Aujourd'hui, l'utilisateur n'a plus de
problème à utiliser les ascenseurs
verticaux (pour ceux qui utilisent des
écritures horizontales en tout cas), et
tronçonner un texte en plusieurs parties
vous fait courir le risque de perdre de nombreux
utilisateurs en route. Je considère pour ma
part que dans le cas d'un texte chargé par
blocs successifs, l'équivalent de 5 à
7 pages A4 passe correctement sur une page
web.
Si
vous avez un texte vraiment très long
à publier, vous pouvez le traiter non pas
comme un article unique, mais comme un dossier
découpé en chapitres cohérents
et pertinents. Et si votre gabarit de page est
"sans tableaux ni calques", c'est à dire que
le texte se charge en continu (cas fréquent
des "versions imprimables"), alors n'ayez pas peur
de le laisser sur une seule page web, car
l'utilisateur pourra l'imprimer pour la lire au
calme, et le chargement continu garantit que s'il
lit à l'écran, sauf incident
réseau, sa vitesse de lecture sera
inférieure à celle du chargement de
la page.
Conclusion
Ne
rêvez pas, ce qui précède ne
constitue pas un blanc seing pour pouvoir
créer sans précaution des pages
lourdes comme un pudding. Simplement, pour
gérer l'impression de rapidité ou de
lenteur perçue par l'internaute,
comptabiliser des temps de chargement ne suffit
pas. Il faut soigner le déroulement du
chargement des pages, et il faut donner à
l'utilisateur l'impression que le temps
passé sur vos pages a été bien
employé.
Ceux
qui croient qu'il suffit de "faire léger"

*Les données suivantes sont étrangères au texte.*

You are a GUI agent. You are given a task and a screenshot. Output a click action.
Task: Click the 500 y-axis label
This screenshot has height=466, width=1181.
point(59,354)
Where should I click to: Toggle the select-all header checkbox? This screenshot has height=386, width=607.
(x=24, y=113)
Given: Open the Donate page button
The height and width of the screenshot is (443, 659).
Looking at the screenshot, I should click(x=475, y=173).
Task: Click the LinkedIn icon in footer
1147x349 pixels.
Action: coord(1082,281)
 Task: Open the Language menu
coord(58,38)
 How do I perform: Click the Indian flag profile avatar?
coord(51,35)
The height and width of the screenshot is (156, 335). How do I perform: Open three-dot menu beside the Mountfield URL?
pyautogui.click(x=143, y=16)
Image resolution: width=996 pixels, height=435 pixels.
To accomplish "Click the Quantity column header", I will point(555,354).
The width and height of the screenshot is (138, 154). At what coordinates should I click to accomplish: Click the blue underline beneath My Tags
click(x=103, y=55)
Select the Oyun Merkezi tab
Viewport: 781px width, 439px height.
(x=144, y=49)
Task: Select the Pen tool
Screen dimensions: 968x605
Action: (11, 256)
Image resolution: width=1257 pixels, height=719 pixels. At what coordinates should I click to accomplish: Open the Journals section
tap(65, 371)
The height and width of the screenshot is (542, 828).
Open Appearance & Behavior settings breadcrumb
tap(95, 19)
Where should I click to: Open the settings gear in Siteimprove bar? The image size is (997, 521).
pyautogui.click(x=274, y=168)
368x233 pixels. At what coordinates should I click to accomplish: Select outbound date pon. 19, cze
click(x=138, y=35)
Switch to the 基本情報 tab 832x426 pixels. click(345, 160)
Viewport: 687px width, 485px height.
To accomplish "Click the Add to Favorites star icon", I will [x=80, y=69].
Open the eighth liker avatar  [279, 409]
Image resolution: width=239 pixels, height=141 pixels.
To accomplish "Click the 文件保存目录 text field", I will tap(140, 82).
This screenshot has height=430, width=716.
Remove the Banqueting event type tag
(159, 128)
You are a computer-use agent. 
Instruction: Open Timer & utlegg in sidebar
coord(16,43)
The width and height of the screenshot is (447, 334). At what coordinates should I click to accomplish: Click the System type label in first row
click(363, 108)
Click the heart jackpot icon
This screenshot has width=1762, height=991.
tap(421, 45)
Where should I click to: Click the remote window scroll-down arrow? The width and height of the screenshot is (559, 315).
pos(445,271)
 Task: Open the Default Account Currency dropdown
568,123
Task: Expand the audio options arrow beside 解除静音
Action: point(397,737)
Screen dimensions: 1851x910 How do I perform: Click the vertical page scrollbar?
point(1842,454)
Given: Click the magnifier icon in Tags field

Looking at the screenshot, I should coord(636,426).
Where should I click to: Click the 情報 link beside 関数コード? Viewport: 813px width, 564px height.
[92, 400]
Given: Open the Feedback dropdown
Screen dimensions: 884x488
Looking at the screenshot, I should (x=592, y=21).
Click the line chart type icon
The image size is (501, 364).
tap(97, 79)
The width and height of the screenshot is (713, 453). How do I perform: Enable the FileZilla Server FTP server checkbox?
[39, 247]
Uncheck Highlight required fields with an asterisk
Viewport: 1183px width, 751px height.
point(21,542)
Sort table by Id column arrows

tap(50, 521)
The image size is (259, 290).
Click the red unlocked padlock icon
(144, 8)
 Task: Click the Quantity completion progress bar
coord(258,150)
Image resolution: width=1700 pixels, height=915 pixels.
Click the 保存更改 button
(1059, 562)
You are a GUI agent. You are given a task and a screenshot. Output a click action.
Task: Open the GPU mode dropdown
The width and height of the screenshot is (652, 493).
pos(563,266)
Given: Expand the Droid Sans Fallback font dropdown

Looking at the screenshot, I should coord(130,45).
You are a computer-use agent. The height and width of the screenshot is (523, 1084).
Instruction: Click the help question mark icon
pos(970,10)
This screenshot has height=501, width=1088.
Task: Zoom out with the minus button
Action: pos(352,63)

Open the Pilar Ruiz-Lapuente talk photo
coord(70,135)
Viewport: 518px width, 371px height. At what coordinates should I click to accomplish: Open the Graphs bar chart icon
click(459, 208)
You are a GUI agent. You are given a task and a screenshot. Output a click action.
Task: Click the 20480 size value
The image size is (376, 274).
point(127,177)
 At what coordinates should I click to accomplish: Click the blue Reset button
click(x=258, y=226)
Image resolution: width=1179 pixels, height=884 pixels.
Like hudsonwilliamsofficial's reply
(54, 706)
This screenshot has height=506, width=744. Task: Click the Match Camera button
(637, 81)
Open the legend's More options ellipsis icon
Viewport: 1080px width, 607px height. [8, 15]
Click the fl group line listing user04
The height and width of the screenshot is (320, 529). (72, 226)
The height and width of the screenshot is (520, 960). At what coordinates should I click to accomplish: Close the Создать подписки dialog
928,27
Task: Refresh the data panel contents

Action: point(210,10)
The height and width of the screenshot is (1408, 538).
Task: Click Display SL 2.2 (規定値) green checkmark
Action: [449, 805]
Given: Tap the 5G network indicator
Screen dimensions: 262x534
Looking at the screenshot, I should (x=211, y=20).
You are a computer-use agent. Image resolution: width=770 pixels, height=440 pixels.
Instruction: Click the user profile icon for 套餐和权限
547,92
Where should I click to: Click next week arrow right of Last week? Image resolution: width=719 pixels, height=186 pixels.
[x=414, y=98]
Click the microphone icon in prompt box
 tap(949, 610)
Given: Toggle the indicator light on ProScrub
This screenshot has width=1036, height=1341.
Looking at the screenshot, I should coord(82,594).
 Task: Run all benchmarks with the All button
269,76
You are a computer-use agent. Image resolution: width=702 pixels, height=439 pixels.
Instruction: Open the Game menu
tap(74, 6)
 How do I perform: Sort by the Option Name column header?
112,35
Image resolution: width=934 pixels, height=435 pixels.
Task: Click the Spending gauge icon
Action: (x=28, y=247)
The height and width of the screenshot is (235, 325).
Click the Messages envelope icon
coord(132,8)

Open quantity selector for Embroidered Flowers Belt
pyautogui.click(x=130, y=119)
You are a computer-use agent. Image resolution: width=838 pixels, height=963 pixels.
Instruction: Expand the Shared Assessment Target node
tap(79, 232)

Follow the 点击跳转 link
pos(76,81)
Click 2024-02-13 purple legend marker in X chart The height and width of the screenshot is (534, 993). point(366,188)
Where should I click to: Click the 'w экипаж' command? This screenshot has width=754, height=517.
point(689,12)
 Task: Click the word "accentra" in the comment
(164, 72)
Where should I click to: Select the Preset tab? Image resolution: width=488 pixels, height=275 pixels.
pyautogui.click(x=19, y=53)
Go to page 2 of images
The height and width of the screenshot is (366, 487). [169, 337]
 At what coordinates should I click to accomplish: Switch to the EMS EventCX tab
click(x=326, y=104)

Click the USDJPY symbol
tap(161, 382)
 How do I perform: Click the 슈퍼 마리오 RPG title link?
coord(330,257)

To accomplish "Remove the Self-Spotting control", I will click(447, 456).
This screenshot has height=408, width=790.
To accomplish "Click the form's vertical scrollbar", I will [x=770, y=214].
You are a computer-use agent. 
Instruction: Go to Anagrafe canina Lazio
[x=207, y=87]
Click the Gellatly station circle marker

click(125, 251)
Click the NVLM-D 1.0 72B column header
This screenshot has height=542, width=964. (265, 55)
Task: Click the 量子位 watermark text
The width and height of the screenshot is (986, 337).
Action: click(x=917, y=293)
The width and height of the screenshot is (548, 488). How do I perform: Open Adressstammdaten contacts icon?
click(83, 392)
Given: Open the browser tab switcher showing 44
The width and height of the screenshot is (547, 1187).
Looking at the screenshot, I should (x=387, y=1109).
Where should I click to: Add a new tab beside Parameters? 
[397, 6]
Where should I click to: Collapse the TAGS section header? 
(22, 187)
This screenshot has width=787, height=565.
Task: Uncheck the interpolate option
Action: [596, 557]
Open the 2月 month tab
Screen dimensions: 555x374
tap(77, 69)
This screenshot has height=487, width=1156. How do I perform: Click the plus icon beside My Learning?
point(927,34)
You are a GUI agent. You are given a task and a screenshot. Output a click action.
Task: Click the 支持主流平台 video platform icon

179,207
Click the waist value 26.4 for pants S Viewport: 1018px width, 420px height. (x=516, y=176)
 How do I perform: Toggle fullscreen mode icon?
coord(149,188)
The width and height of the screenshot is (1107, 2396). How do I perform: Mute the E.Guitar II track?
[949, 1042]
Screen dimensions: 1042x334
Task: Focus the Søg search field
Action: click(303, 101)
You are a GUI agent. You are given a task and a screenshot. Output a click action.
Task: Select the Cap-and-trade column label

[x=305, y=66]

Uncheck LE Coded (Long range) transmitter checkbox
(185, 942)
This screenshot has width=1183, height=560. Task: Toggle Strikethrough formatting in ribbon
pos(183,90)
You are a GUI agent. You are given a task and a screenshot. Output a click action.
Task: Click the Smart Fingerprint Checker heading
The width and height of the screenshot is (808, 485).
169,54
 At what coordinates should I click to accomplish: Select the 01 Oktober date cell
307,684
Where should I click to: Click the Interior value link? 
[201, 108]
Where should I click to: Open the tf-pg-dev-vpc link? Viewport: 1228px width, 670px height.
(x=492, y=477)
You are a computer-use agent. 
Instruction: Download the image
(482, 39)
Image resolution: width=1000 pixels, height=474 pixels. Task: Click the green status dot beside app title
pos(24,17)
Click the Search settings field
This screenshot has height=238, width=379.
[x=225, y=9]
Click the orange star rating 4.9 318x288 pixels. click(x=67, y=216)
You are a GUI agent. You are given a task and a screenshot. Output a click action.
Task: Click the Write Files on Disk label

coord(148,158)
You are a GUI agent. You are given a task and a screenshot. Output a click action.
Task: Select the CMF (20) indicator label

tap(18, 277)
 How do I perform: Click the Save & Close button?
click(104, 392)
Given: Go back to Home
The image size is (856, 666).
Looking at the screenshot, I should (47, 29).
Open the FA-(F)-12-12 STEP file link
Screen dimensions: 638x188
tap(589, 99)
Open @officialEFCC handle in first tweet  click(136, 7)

pour faire bien opèrent une simplification
abusive de ce que représente le temps pour
un utilisateur. Aussi, tout en essayant constamment
de réduire la "charge pondérale"
superflue de vos pages (celle qui n'apporte rien),
ne réduisez pas toujours la "charge utile"
de vos contenus pour vous conformer au dogme des
30Ko ou des 10 secondes.
L'ingéniérie
du design web, comme toutes les autres disciplines
techniques, est une affaire de compromis. Le poids
des pages est un critère important, mais
vous devez parvenir à un bon
équilibre entre ce paramètre et les
autres éléments de la qualité
de l'expérience utilisateur, sans sacrifier
les uns au détriment des autres.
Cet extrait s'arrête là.